Saturday, August 29, 2020

Wonder by Design: Building a Unit



While it is always a little sad to say goodbye to summer, I’m getting excited about teaching the unit I’ve been designing for my 6th and 7th grade ELA class on the novel Wonder. It’s a really delightful book, and if you haven’t read it yet, check out this minute-and-a-half book trailer, and you just might want to! 

The book relates Auggie’s 5th grade year—his inaugural year in regular school—from a variety of first person viewpoints, including his own. Auggie has been homeschooled until now because the facial anomalies he was born with required so many surgeries that school attendance would have been a problem. Now he needs to negotiate all the social complexities of pre-adolescence…

Here’s how I’ve approached my planning, using an Understanding by Design framework that starts with the purpose and big ideas. I find it helpful to reinforce purpose by even naming units by the main idea rather than the work of literature or genre studied. So this one is called "Choosing the Good: Wonder."

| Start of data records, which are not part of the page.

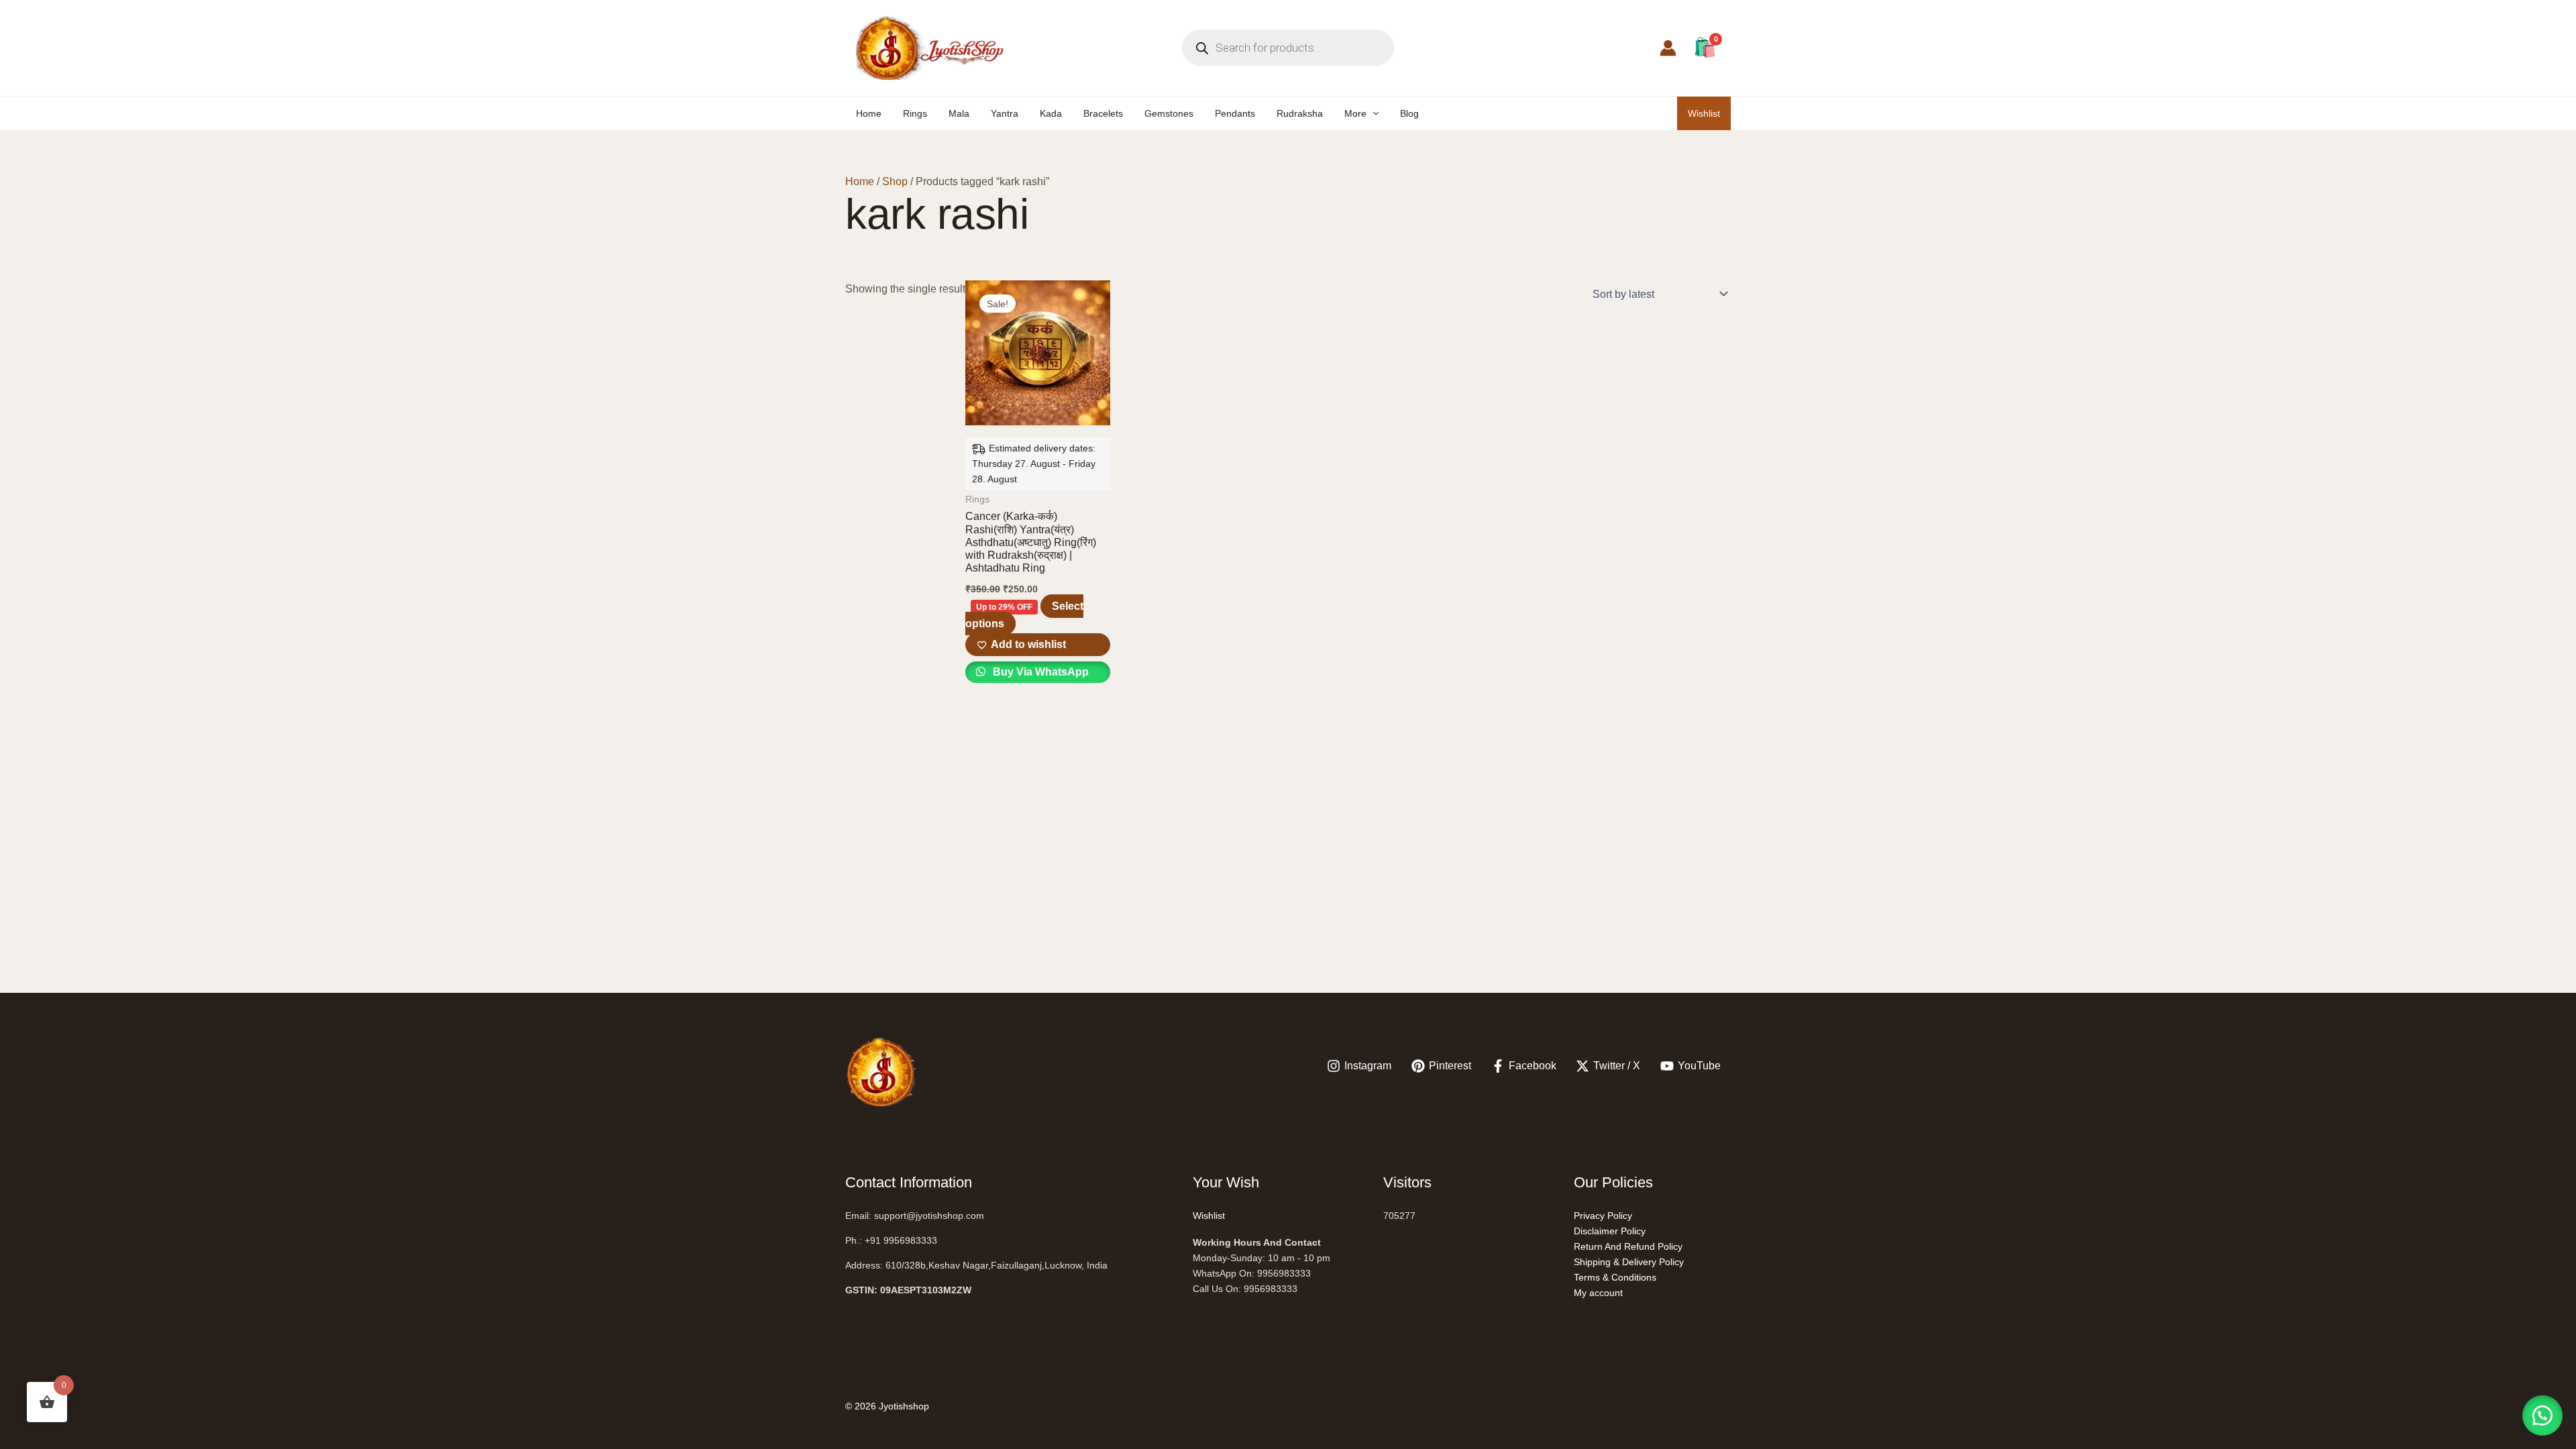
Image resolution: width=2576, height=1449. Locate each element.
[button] (1372, 113)
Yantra (1004, 113)
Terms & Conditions (1615, 1277)
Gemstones (1168, 113)
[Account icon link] (1668, 48)
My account (1598, 1292)
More (1355, 113)
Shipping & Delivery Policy (1629, 1261)
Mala (959, 113)
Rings (915, 113)
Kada (1051, 113)
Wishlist (1704, 113)
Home (868, 113)
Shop (895, 181)
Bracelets (1103, 113)
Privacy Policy (1603, 1215)
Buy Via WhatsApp (1039, 672)
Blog (1409, 113)
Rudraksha (1300, 113)
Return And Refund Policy (1628, 1246)
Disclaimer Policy (1610, 1231)
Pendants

Big ideas/enduring understandings:
  • I bear God’s image: I am significant, worthy of respect and protection, capable of learning, caring, creating, communicating, collaborating. That is the foundation of my significance, whatever other traits I have (race, gender, class, health, appearance, intelligence, physical capability…), however people treat me. 
  • Every person around me also bears God’s image: they are significant, worthy of respect and protection, capable of learning, caring, creating, communicating, collaborating. That is the foundation of their significance, whatever other traits they have, and how I am to treat them.

Bible background:
  • “So God created human beings in his own image…” Genesis 1:27 (NLT)
  • “...to do justice, to love kindness, and to walk humbly with your God” Micah 6:8 (NASB)
  • Love your neighbor as yourself.” Leviticus 19:18; Matthew 19:19, 22:39; Mark 12:31; Luke 10:27; Romans 13:9; Galatians 5:14; James 2:8

Essential questions: As we read and discuss the novel Wonder, we will think about how our daily choices build character, how others also struggle with daily choices, and how we can make just, kind, courageous choices. The following questions will help us:
  • Who am I? Who is my neighbor? Why does that matter?
  • How do the parts of a novel (plot, character, style) communicate the themes?
  • How can a book be a mirror, a map, and a window?
  • How can I be an upstander rather than a bystander?
Content (literary terms): protagonist, antagonist, setting, plot, conflict, complication, climax, resolution, style, theme, allusion, character, dialogue, point of view.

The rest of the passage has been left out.